46. La Chambre n’a pas compétence pour renvoyer l’affaire en ordonnant, comme le requiert le titulaire du brevet, de réviser uniquement la décision relative à la transmission de la qualité d’opposant et pour le reste de confirmer la décision de la première instance. Etant donné que la décision de la division d’opposition doit être annulée avant que l’affaire puisse être renvoyée, la division d’opposition ne sera pas liée par sa décision antérieure. De plus, dans un renvoi de ce type, la division d’opposition ne sera liée que par les motifs et le dispositif de la décision de la Chambre (cf. article 111(2) CBE), et ceux-ci ne peuvent avoir trait qu’à la transmission de la qualité d’opposant, et non aux questions de fond relatives à la brevetabilité, qui sont également soulevées dans l’affaire. Rien dans les énonciations de la Chambre ne saurait donc avoir d’effet contraignant dans la mesure où ces questions de fond sont concernées.

47. La Chambre espère néanmoins que la division d’opposition pourra conclure la procédure d’opposition relativement vite.

Frais

48. Pour ce qui est de la requête du titulaire selon laquelle il devrait être enjoint à DSM, pour des motifs d’équité, d’acquitter les frais de la procédure renvoyée, la Chambre n’est pas compétente pour énoncer un dispositif concernant les frais à venir. En tout état de cause, il ne serait pas juste de le faire, car DSM n’est pas responsable.

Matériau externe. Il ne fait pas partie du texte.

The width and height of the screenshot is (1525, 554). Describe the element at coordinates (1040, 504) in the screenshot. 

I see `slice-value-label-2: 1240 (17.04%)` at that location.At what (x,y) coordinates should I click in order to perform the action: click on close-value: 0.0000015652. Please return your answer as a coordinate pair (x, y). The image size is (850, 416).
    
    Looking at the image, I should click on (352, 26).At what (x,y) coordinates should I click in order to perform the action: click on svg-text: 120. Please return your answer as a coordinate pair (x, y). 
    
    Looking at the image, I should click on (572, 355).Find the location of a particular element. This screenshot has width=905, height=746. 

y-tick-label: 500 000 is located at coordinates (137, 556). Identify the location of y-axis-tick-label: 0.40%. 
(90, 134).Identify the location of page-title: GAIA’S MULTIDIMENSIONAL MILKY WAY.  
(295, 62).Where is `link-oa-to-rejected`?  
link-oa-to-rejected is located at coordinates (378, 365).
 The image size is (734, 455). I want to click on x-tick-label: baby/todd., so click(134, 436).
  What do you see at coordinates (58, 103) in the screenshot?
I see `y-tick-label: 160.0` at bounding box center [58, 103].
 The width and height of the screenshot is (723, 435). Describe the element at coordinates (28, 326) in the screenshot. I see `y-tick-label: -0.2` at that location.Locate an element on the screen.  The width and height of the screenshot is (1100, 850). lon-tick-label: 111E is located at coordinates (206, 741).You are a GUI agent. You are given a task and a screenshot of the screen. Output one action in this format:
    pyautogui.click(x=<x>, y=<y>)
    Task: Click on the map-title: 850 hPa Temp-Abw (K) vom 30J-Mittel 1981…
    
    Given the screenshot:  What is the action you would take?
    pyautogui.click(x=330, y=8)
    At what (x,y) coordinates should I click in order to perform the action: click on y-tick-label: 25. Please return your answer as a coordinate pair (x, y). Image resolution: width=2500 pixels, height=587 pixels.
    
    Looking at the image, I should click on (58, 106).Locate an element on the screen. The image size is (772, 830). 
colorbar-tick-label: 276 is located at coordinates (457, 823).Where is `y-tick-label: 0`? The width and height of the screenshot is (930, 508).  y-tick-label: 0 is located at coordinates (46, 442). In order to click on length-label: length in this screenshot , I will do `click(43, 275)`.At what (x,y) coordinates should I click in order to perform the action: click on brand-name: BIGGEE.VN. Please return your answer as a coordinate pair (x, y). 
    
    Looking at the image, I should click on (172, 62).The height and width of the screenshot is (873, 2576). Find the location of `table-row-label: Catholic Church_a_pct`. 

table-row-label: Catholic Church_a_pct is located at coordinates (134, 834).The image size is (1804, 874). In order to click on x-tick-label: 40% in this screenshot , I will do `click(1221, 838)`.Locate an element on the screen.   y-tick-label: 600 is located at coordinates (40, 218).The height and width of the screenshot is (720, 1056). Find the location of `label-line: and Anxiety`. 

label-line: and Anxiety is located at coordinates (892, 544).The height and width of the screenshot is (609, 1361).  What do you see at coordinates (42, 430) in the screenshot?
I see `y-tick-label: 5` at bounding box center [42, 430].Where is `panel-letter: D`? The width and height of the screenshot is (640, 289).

Remboursement de la taxe de recours

49. Dans la présente affaire, un vice de procédure a été commis au sens de la règle 67 CBE, puisque les requêtes concernant l’absence de brevetabilité de l’invention revendiquée ont été présentées par une personne qui n’était pas habilitée à cet effet. Pour les motifs précités, la décision attaquée sera annulée. Une condition préalable au remboursement de la taxe de recours au titre de la règle 67 CBE est toutefois qu’il soit “fait droit au recours par la Chambre de recours”. Dans la décision J 37/89 (JO OEB 1993, 201), la Chambre a souligné qu’il ressort clairement du libellé et de la finalité de cette disposition que l’expression “faire droit” doit être entendue en ce sens que la chambre de recours “suit” les prétentions des requérants, tout du moins sur le fond, soit, en d´autres termes, qu’elle fait droit à leurs requêtes. Il est exact que la condition préalable ci-dessus sera remplie si le requérant n’obtient que partiellement raison, c’est-à-dire s’il n’est fait droit qu’à certaines requêtes du requérant (cf. décisions J 18/84, JO OEB 1987, 215, et T 604/01, non publiée au JO OEB), et il est également exact qu’en la présente espèce, l’une des requêtes de BASF a été admise pendant l’audition à titre interlocutoire, à savoir que son recours soit jugé recevable. Il faut garder toutefois à l’esprit que cette décision n’a porté que sur les questions préliminaires relatives à la qualité d’opposant de BASF et à la recevabilité de son recours, et non sur le fond du recours de BASF proprement dit. BASF a requis dans le cadre du recours que la décision de la division d’opposition soit annulée et que le brevet soit entièrement révoqué (cf. acte du recours en date du 7 septembre 2004). Le fait est que le recours de BASF a totalement échoué, étant donné que la Chambre a décidé que ces requêtes sont irrecevables et que BASF n’est pas habilitée à rester partie à la procédure d’opposition. C’est la Chambre elle-même qui a agi d’office pour annuler la décision de la division d’opposition.

DISPOSITIF

Par ces motifs, il est statué comme suit :

1. Le recours est jugé recevable.

2. La décision faisant l’objet du recours est annulée.

3. L’affaire est renvoyée à la division d’opposition, qui a instruction de poursuivre la procédure d’opposition avec DSM N.V. en tant qu’opposant.

4. La requête en remboursement de la taxe de recours est rejetée.